Document text:
§ §

- Born: 1946 (age 79–80) Australia
- Occupation: Scenic designer
- Website: brianthomson.com.au

= Brian Thomson (scenic designer) =

Australian artist

Brian Thomson (b. 1946) is an Australian theatre, opera and film designer. He has been active in Australian stage design since the 1970s.

==Biography==
Originally an architecture student, Thomson dropped out of university to become an artist, and began working in theatre after meeting director Jim Sharman in 1969. They had a long and successful work collaboration together, beginning at the Old Tote Theatre Company, before working on a series of hugely successful musical productions including the Melbourne production of Hair, and the original Australian and London productions of Jesus Christ Superstar and The Rocky Horror Show. When Sharman directed The Rocky Horror Picture Show movie based on the musical, and its sequel Shock Treatment, Thomson worked on their set design again.

Other musical credits include the Broadway production of The King and I, and Australian productions of Company, The Boy from Oz, and Priscilla: Queen of the Desert the Musical.

He has designed for all the major Australian theatre companies, with credits including Holding the Man, Keating!, The Gates of Egypt, Capricornia, Stuff Happens, Run Rabbit Run, Buried Child, My Zinc Bed, The Laramie Project, Aftershocks, The Tempest, The Master Builder and Ghosts. For Sydney Theatre Company, where he was Associate Director in 1981, Thomson has designed for productions of Chicago, Festen, The Ham Funeral, Coriolanus, King Lear, The Real Thing, The One Day of the Year, Up for Grabs, The White Devil, A Cheery Soul, The Doll Trilogy, Arcadia, and Steel City. In 1982 he directed and designed The Stripper, which opened Sydney Theatre Company's second venue Kinsela Theatre. The new musical was adapted from the novel by Carter Brown.

Thomson has designed opera for Opera Australia, Welsh National Opera, the English National Opera, the Royal Opera, London, and for films including The Rocky Horror Picture Show, Starstruck, Rebel, and Ground Zero. In 1983 he made his film directing debut with the short Night of Shadows, based on The Shadow Knows a short play he had staged the previous year.

§ §

Records supplied:
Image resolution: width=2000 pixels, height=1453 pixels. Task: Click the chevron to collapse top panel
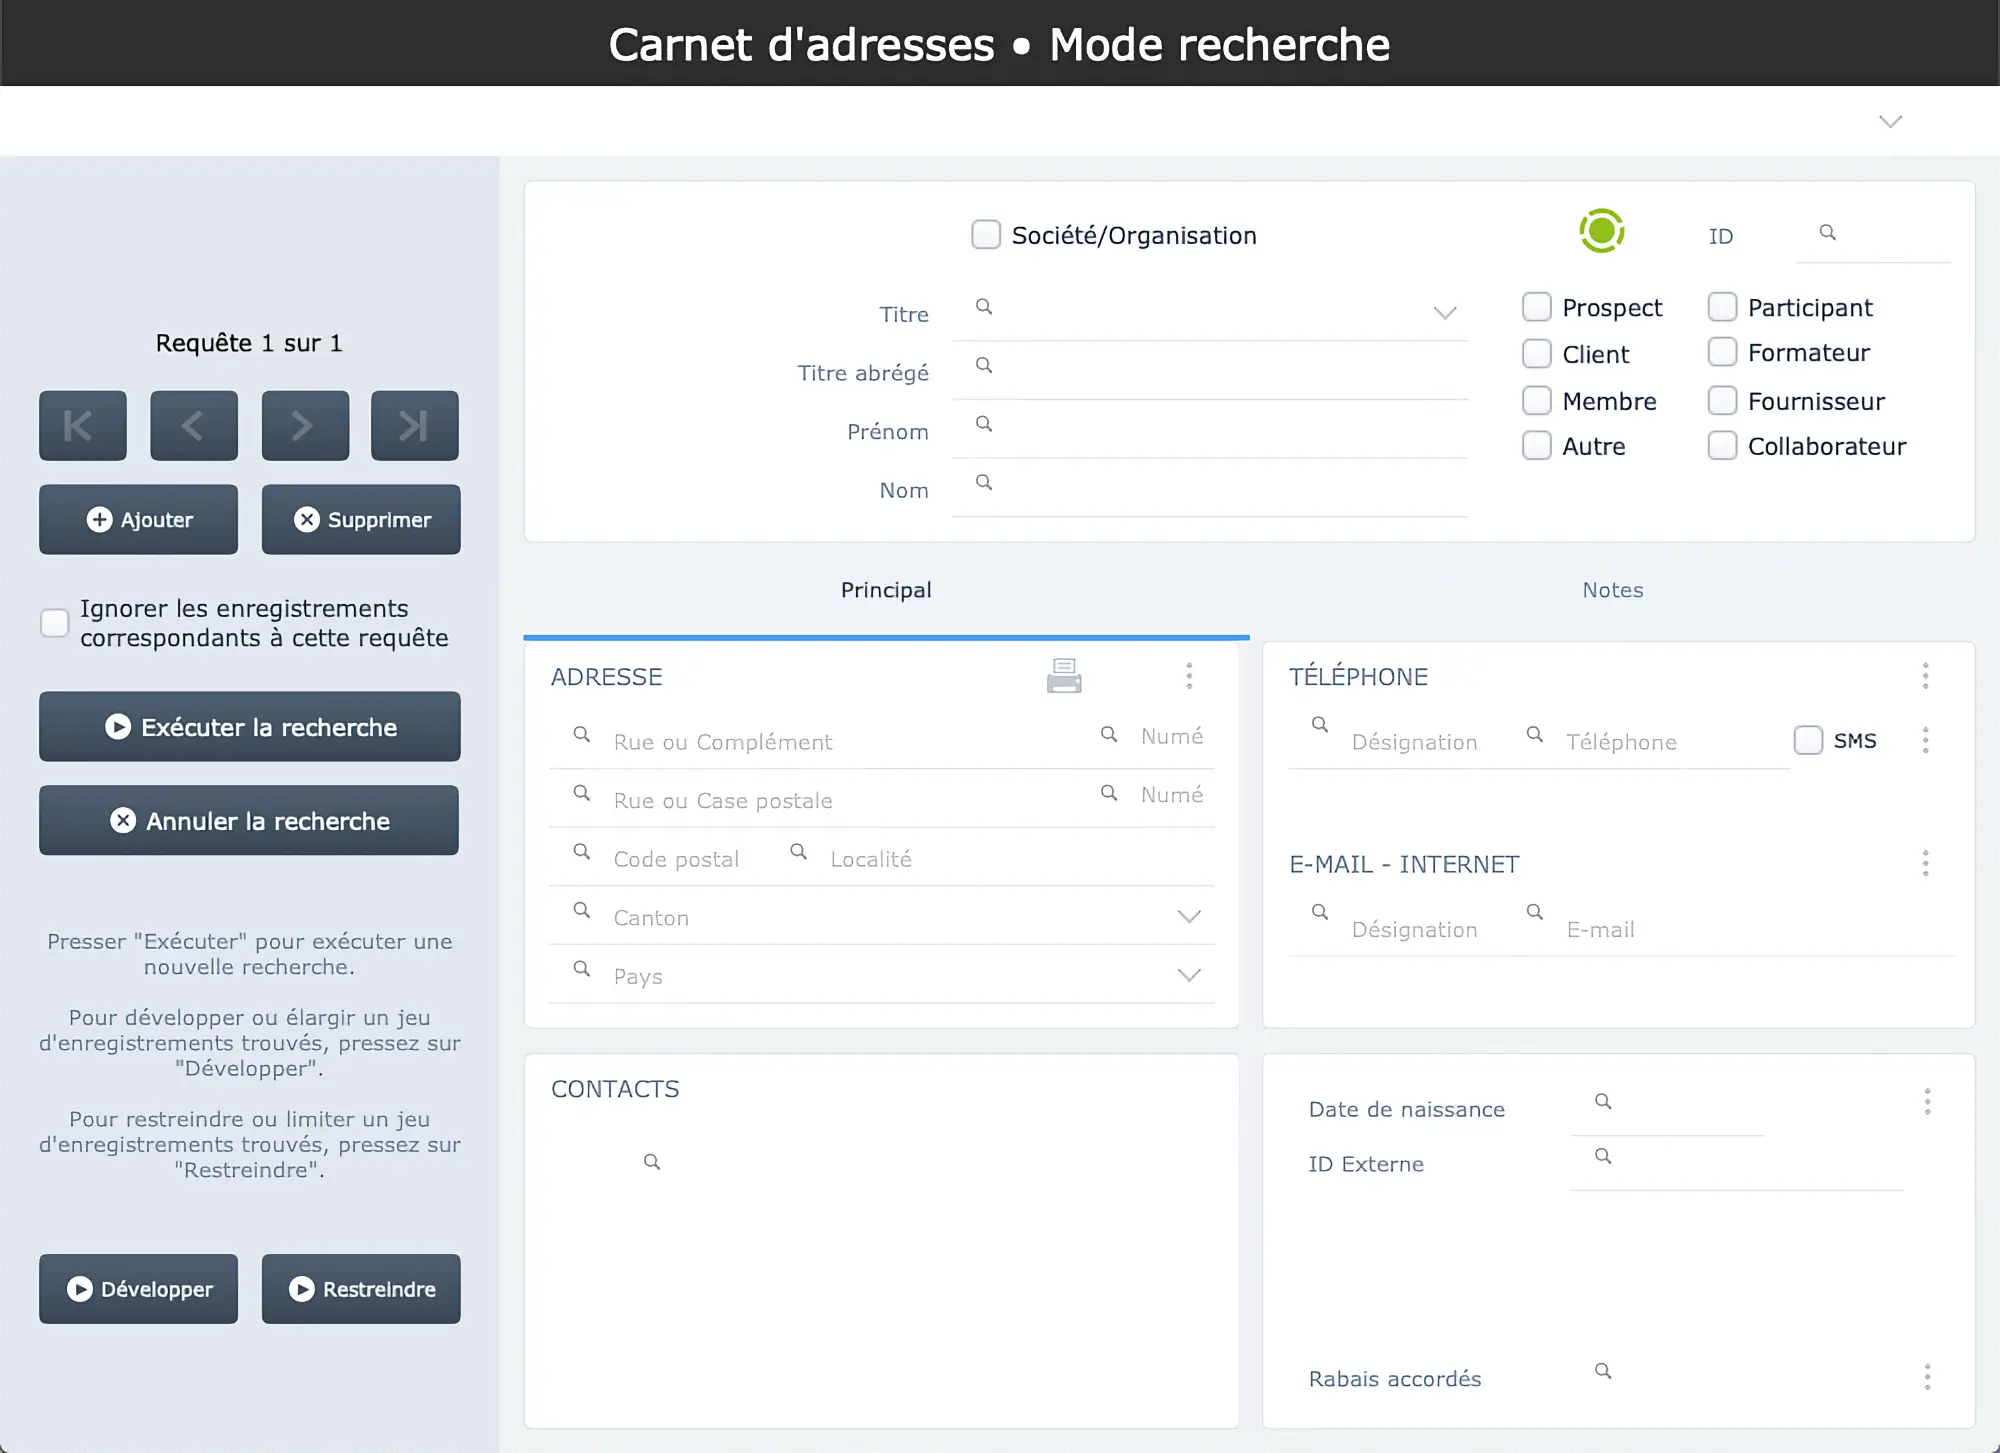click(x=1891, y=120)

§ §

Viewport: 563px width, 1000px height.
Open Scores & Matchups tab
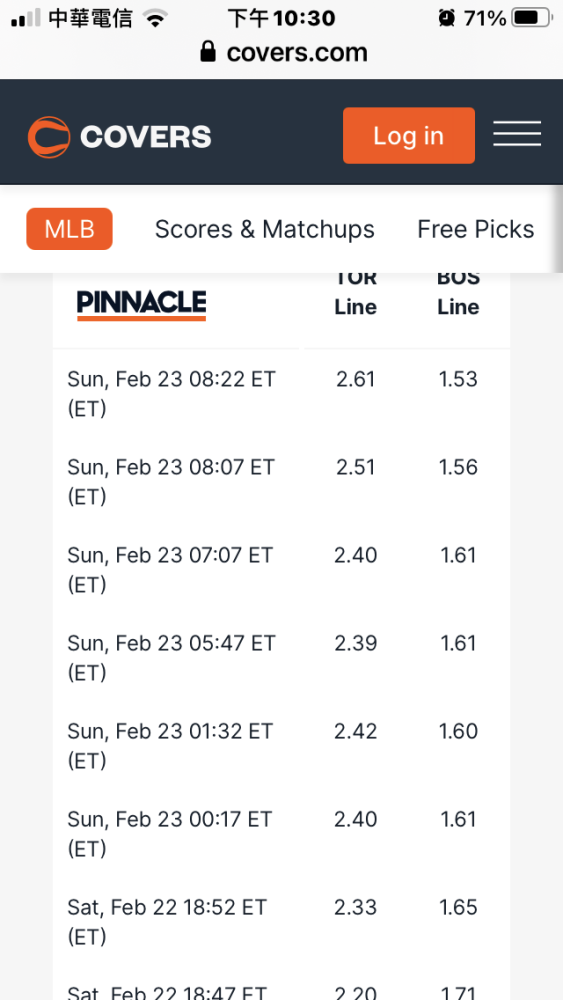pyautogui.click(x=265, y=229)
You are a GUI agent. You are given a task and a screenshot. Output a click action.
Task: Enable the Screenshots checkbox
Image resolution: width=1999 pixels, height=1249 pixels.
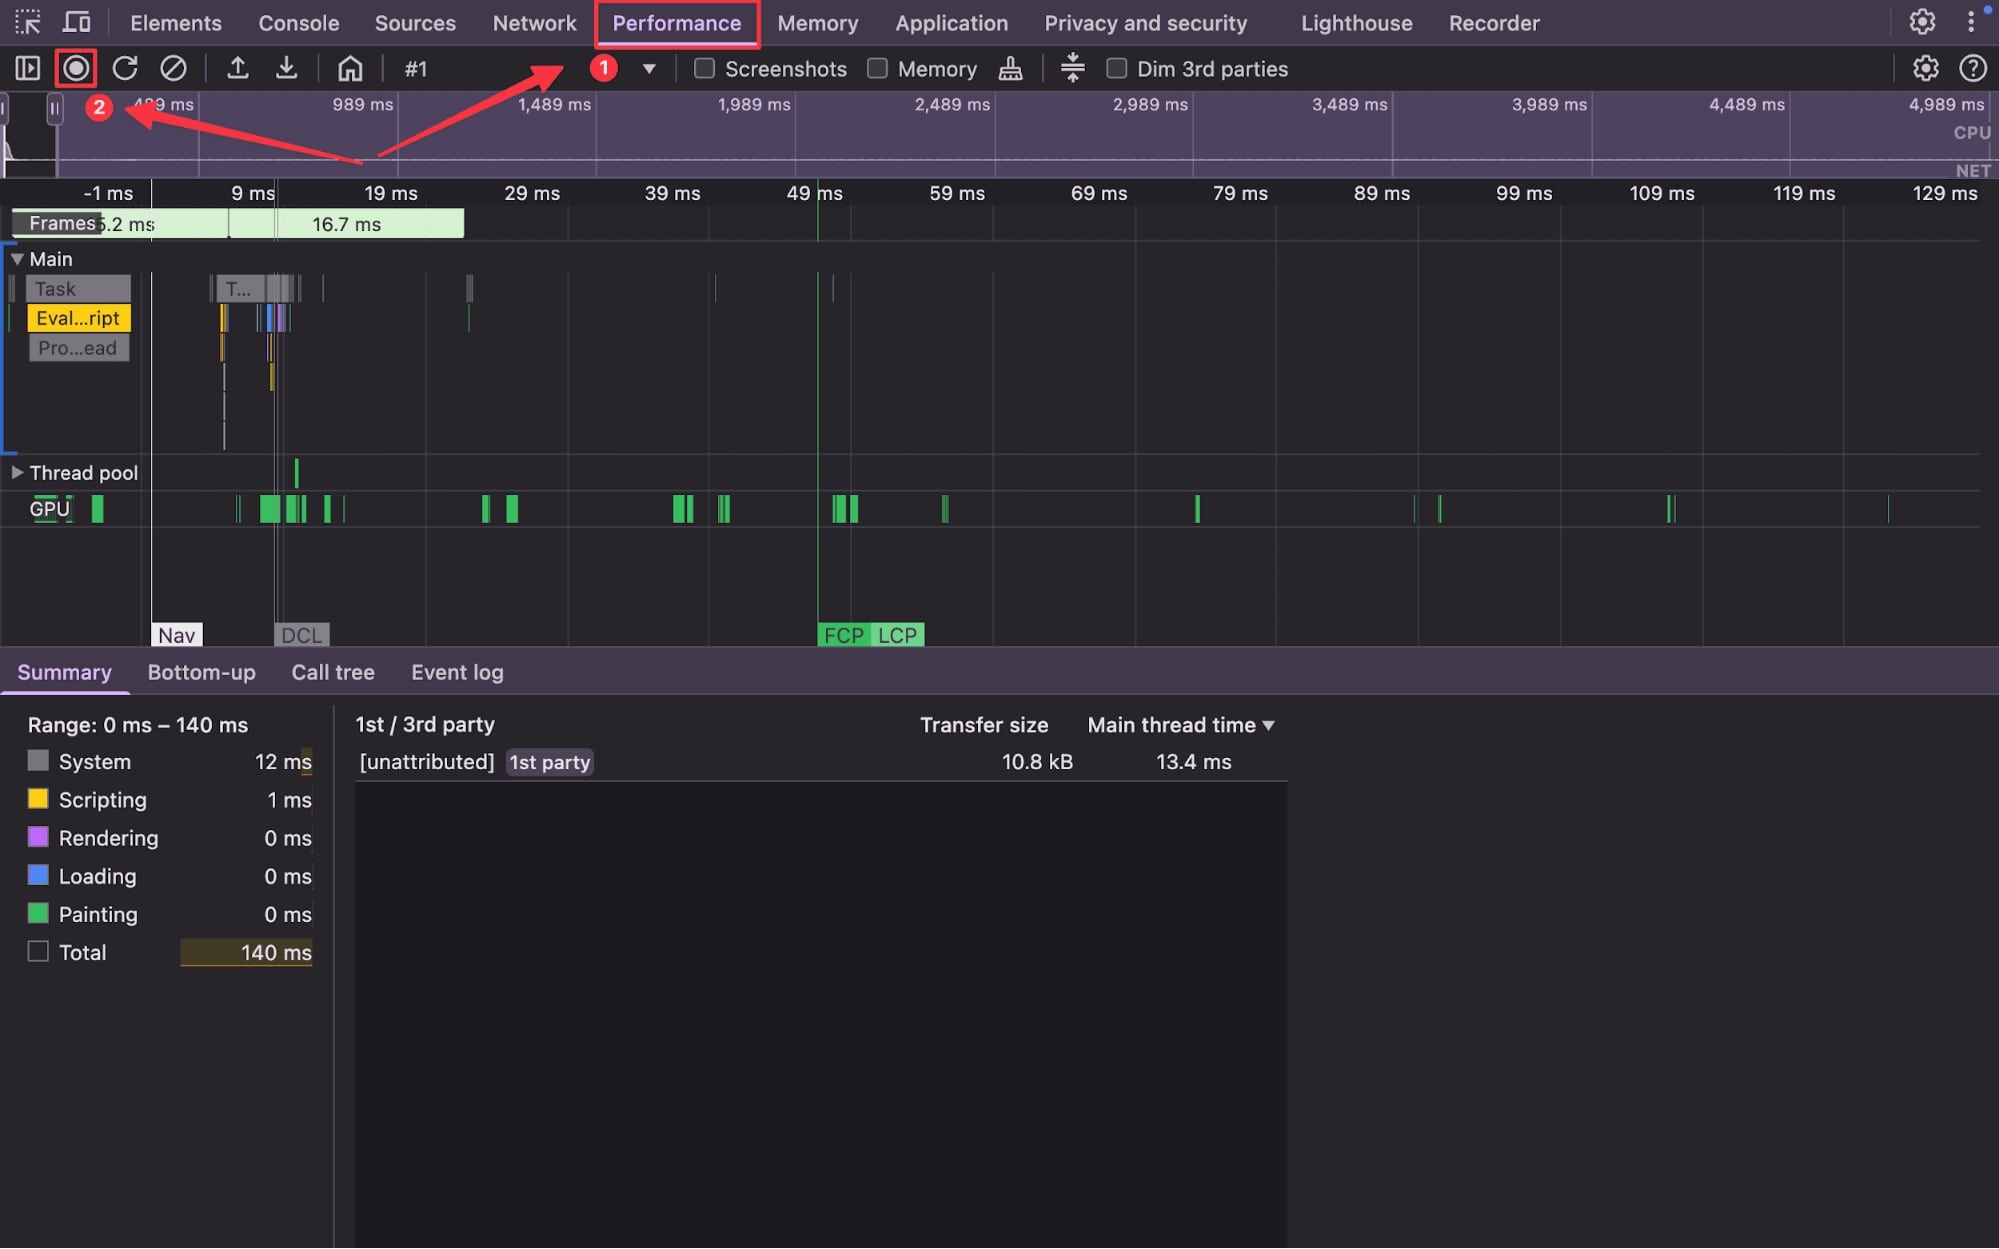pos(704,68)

§ §

Please write out the Brian Thomson text above word for word, everything from "- Born: 1946" down to "since the 1970s.".

- Born: 1946 (age 79–80) Australia
- Occupation: Scenic designer
- Website: brianthomson.com.au

= Brian Thomson (scenic designer) =

Australian artist

Brian Thomson (b. 1946) is an Australian theatre, opera and film designer. He has been active in Australian stage design since the 1970s.